-- BEGIN DATASET CONTENT --

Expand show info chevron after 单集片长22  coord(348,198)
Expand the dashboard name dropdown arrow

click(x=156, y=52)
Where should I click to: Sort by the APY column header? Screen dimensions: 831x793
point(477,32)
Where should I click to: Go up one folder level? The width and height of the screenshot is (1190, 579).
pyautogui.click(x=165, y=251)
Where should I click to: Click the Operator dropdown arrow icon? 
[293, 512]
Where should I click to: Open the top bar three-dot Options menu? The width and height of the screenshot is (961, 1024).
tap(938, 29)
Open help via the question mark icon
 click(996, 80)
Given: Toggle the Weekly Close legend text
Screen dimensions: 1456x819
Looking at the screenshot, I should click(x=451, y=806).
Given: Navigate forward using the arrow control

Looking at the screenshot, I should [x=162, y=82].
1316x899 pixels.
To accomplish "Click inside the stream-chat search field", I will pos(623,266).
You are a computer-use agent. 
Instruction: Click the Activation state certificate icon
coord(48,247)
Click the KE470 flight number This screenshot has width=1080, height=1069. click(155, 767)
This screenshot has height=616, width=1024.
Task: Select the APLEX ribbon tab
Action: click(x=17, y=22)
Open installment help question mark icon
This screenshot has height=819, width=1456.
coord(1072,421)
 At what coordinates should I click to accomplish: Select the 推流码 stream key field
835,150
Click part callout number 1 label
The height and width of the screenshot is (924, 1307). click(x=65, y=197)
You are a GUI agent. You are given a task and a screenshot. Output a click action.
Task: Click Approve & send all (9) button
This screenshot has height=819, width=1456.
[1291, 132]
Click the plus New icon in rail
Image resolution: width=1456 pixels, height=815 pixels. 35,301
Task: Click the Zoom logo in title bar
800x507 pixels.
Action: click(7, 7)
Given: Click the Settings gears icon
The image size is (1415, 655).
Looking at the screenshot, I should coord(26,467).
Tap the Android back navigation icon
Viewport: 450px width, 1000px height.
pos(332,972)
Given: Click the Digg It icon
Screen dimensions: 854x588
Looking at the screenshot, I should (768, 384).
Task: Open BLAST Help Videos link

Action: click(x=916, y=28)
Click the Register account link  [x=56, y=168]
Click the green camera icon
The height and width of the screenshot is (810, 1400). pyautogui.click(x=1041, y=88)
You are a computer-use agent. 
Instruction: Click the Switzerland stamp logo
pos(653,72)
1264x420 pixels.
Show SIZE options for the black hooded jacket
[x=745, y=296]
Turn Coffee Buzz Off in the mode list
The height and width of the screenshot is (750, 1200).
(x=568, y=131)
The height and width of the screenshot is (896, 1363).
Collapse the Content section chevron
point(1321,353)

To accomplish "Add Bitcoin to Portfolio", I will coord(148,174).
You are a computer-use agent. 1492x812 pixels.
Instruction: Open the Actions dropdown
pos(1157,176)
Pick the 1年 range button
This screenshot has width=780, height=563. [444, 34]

-- END DATASET CONTENT --

__PROBLEM DETAILS__: Can you output every line of the rows above as a JSON list of strings, one string per line, with blank lines left out?

__ANSWER TO THE TASK__:
[
  "Expand show info chevron after 单集片长22  coord(348,198)",
  "Expand the dashboard name dropdown arrow",
  "click(x=156, y=52)",
  "Where should I click to: Sort by the APY column header? Screen dimensions: 831x793",
  "point(477,32)",
  "Where should I click to: Go up one folder level? The width and height of the screenshot is (1190, 579).",
  "pyautogui.click(x=165, y=251)",
  "Where should I click to: Click the Operator dropdown arrow icon? ",
  "[293, 512]",
  "Where should I click to: Open the top bar three-dot Options menu? The width and height of the screenshot is (961, 1024).",
  "tap(938, 29)",
  "Open help via the question mark icon",
  " click(996, 80)",
  "Given: Toggle the Weekly Close legend text",
  "Screen dimensions: 1456x819",
  "Looking at the screenshot, I should click(x=451, y=806).",
  "Given: Navigate forward using the arrow control",
  "Looking at the screenshot, I should [x=162, y=82].",
  "1316x899 pixels.",
  "To accomplish \"Click inside the stream-chat search field\", I will pos(623,266).",
  "You are a computer-use agent. ",
  "Instruction: Click the Activation state certificate icon",
  "coord(48,247)",
  "Click the KE470 flight number This screenshot has width=1080, height=1069. click(155, 767)",
  "This screenshot has height=616, width=1024.",
  "Task: Select the APLEX ribbon tab",
  "Action: click(x=17, y=22)",
  "Open installment help question mark icon",
  "This screenshot has height=819, width=1456.",
  "coord(1072,421)",
  " At what coordinates should I click to accomplish: Select the 推流码 stream key field",
  "835,150",
  "Click part callout number 1 label",
  "The height and width of the screenshot is (924, 1307). click(x=65, y=197)",
  "You are a GUI agent. You are given a task and a screenshot. Output a click action.",
  "Task: Click Approve & send all (9) button",
  "This screenshot has height=819, width=1456.",
  "[1291, 132]",
  "Click the plus New icon in rail",
  "Image resolution: width=1456 pixels, height=815 pixels. 35,301",
  "Task: Click the Zoom logo in title bar",
  "800x507 pixels.",
  "Action: click(7, 7)",
  "Given: Click the Settings gears icon",
  "The image size is (1415, 655).",
  "Looking at the screenshot, I should coord(26,467).",
  "Tap the Android back navigation icon",
  "Viewport: 450px width, 1000px height.",
  "pos(332,972)",
  "Given: Click the Digg It icon",
  "Screen dimensions: 854x588",
  "Looking at the screenshot, I should (768, 384).",
  "Task: Open BLAST Help Videos link",
  "Action: click(x=916, y=28)",
  "Click the Register account link  [x=56, y=168]",
  "Click the green camera icon",
  "The height and width of the screenshot is (810, 1400). pyautogui.click(x=1041, y=88)",
  "You are a computer-use agent. ",
  "Instruction: Click the Switzerland stamp logo",
  "pos(653,72)",
  "1264x420 pixels.",
  "Show SIZE options for the black hooded jacket",
  "[x=745, y=296]",
  "Turn Coffee Buzz Off in the mode list",
  "The height and width of the screenshot is (750, 1200).",
  "(x=568, y=131)",
  "The height and width of the screenshot is (896, 1363).",
  "Collapse the Content section chevron",
  "point(1321,353)",
  "To accomplish \"Add Bitcoin to Portfolio\", I will coord(148,174).",
  "You are a computer-use agent. 1492x812 pixels.",
  "Instruction: Open the Actions dropdown",
  "pos(1157,176)",
  "Pick the 1年 range button",
  "This screenshot has width=780, height=563. [444, 34]"
]